Page text —
****************************************

Saturday, July 4, 2015

Slow Saturday Special: Night at the Waldorf Astoria

"Waldorf Astoria, union reach $149 million deal for severance payouts" by Julie Satow New York Times   June 27, 2015

NEW YORK — When a Chinese insurance firm bought the Waldorf Astoria Hotel for $1.95 billion this year, it said it planned to convert part of the aging building into high-end condominiums, while maintaining a smaller five-star hotel.

Standing in its way were the hotel’s 1,221 union workers, whose jobs were protected by the Waldorf Astoria’s contract with the New York Hotel and Motel Trades Council, a union that represents hotel workers.

Now, the owners of the Waldorf, New York’s largest union hotel employer, have reached a record deal with the union in which the hotel could pay almost $149 million in severance packages to its employees over the next two years.

The average payout will be more than $142,000, with a handful of employees eligible for more than $300,000.

One longtime worker is walking away with $656,409.68.

“It is a great deal,” said Peter Ward, head of the Trades Council. “There are people of retirement age, hundreds of them, that are getting over $200,000 in severance.”

Edgar Infante, 53, a head room-service waiter who has worked at the hotel for 22 years, is one of them.

****************************************

Dataset entries —

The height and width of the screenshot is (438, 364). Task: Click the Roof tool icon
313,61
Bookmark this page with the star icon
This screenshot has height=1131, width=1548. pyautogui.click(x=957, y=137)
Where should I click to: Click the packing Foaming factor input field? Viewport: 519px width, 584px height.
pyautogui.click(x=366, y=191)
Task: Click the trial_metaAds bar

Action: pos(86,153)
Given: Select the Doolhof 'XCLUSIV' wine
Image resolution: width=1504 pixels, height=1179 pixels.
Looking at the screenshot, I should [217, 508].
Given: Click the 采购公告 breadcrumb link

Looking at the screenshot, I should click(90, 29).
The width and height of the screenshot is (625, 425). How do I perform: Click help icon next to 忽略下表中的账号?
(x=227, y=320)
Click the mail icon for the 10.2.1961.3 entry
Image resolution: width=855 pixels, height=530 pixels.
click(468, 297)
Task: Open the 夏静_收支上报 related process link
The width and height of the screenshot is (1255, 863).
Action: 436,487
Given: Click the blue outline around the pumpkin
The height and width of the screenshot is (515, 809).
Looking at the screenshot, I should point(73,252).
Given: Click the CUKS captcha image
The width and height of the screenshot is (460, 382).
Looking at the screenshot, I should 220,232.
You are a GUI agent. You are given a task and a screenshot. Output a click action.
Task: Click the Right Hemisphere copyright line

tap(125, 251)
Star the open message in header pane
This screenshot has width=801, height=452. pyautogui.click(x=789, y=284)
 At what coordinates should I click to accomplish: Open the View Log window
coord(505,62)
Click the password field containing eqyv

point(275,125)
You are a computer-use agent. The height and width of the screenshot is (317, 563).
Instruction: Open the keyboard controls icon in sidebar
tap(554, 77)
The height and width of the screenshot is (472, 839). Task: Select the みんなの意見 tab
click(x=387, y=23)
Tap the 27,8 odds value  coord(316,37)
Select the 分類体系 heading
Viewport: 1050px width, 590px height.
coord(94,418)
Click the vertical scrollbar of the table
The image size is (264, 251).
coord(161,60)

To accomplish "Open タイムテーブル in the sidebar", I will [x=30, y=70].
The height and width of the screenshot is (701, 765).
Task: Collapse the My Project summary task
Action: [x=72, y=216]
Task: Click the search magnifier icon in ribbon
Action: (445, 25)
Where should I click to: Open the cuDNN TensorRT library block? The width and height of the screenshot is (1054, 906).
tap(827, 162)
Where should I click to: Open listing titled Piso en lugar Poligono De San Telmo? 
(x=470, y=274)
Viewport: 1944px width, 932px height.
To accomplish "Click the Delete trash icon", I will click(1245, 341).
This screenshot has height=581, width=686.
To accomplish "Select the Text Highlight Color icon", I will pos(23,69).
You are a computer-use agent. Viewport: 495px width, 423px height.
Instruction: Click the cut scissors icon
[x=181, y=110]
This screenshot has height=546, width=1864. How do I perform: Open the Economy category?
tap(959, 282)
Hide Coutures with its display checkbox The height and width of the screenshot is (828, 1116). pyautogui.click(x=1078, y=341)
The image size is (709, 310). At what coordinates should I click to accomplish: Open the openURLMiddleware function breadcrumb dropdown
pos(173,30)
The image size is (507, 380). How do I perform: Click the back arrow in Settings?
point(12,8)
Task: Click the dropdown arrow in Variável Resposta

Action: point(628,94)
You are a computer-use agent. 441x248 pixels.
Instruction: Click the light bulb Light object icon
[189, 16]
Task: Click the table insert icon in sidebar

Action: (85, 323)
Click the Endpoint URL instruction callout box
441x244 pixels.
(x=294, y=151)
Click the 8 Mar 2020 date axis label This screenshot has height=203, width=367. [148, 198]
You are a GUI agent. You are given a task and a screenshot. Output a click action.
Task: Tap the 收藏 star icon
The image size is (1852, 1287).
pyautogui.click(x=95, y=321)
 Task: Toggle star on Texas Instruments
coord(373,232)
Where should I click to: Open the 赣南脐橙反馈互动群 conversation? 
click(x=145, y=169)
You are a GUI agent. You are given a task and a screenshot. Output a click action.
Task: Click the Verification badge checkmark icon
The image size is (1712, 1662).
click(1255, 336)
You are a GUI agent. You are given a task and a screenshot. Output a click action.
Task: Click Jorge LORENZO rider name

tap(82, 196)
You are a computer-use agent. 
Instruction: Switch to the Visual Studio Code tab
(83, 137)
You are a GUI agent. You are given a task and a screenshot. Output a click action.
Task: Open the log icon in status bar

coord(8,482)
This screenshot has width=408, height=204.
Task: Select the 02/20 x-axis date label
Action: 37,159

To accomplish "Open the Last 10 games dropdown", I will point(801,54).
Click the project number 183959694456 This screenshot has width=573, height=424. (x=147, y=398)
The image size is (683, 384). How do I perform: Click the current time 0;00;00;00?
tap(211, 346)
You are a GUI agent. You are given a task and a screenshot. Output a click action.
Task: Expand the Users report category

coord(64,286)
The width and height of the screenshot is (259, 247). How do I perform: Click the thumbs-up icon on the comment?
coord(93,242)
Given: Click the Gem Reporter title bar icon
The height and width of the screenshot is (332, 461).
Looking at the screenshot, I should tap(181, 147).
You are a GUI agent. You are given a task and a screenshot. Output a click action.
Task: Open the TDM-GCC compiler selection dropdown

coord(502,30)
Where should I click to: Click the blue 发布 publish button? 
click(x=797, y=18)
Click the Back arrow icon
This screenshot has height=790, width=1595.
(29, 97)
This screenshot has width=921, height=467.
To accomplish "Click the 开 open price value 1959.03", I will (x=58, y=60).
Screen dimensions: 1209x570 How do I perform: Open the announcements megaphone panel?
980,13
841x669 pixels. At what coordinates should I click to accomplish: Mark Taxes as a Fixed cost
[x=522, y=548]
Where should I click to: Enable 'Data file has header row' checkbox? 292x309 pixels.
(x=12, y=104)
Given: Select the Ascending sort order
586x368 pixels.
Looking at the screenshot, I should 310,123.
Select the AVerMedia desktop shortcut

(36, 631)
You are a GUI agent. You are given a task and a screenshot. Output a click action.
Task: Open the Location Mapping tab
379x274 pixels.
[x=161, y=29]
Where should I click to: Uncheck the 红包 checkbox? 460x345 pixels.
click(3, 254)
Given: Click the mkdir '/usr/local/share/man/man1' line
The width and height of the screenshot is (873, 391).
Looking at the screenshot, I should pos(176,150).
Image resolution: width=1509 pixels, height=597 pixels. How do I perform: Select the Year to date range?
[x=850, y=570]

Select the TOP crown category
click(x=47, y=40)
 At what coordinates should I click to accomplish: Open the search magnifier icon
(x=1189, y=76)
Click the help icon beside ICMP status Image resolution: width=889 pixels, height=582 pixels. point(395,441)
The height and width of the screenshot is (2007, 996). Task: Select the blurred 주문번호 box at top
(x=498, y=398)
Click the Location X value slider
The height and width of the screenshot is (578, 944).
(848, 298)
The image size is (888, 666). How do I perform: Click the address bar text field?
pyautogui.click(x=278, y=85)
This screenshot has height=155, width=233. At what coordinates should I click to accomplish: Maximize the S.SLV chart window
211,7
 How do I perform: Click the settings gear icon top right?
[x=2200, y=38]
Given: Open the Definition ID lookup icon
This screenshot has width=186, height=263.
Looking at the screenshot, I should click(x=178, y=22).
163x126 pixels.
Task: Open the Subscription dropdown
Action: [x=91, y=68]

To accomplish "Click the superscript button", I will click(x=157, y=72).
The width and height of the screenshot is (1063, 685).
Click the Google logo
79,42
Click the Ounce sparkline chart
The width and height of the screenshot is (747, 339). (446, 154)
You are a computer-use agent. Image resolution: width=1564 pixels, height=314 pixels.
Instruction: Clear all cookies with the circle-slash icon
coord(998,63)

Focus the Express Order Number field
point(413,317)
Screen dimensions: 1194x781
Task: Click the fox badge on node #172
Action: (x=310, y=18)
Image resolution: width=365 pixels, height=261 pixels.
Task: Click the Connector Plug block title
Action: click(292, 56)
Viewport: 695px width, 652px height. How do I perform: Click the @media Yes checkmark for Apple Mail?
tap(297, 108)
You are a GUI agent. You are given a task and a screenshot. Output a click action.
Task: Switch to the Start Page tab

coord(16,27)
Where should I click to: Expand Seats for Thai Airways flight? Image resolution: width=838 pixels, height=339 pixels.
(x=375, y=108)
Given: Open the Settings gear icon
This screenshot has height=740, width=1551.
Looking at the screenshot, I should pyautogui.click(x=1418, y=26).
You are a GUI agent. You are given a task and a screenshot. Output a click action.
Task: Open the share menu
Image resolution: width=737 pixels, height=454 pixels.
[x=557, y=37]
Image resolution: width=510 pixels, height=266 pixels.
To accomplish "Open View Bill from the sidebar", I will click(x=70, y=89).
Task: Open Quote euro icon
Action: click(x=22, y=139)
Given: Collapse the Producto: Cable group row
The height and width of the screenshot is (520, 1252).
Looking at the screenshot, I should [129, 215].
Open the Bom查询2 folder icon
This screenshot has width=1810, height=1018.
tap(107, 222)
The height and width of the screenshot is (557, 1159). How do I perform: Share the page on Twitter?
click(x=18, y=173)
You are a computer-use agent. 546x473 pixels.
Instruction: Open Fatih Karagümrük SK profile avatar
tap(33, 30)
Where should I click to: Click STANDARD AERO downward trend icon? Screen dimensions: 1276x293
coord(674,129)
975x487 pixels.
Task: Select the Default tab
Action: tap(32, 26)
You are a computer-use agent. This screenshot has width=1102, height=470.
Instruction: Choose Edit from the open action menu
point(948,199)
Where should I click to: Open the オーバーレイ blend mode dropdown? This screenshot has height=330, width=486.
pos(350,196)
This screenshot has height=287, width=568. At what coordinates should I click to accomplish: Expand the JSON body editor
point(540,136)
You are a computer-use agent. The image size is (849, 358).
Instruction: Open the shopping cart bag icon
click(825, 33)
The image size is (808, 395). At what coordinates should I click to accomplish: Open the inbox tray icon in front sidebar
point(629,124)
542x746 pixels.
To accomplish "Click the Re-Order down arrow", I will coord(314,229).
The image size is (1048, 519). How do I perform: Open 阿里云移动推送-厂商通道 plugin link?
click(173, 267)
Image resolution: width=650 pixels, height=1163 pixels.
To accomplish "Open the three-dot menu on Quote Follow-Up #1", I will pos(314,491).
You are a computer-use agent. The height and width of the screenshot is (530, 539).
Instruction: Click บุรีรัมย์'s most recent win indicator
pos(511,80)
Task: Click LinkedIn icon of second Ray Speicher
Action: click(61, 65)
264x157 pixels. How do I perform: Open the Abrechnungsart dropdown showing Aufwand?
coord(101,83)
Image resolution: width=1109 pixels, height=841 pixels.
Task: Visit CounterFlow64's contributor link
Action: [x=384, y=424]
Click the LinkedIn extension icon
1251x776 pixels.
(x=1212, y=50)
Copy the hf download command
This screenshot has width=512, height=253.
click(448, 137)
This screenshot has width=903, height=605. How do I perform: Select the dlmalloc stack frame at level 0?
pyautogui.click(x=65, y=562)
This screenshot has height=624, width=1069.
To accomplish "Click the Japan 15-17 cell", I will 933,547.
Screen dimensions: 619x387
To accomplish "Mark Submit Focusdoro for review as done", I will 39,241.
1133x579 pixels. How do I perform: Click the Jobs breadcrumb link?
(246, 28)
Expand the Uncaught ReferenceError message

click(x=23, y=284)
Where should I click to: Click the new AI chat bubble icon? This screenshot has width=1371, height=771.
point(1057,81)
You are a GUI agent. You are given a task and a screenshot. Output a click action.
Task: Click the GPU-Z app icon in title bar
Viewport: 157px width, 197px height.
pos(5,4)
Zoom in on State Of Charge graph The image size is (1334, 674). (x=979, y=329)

****************************************

Set task 1 — List every distinct dollar amount mentioned in the Waldorf Astoria article.
Set task 2 — According to the Waldorf Astoria article, how many union workers did the hotel have?
Rely only on the Waldorf Astoria article for what follows, not on the material.

Task answer 1 —
$149 million
$1.95 billion
$142,000
$300,000
$656,409.68
$200,000

Task answer 2 — 1,221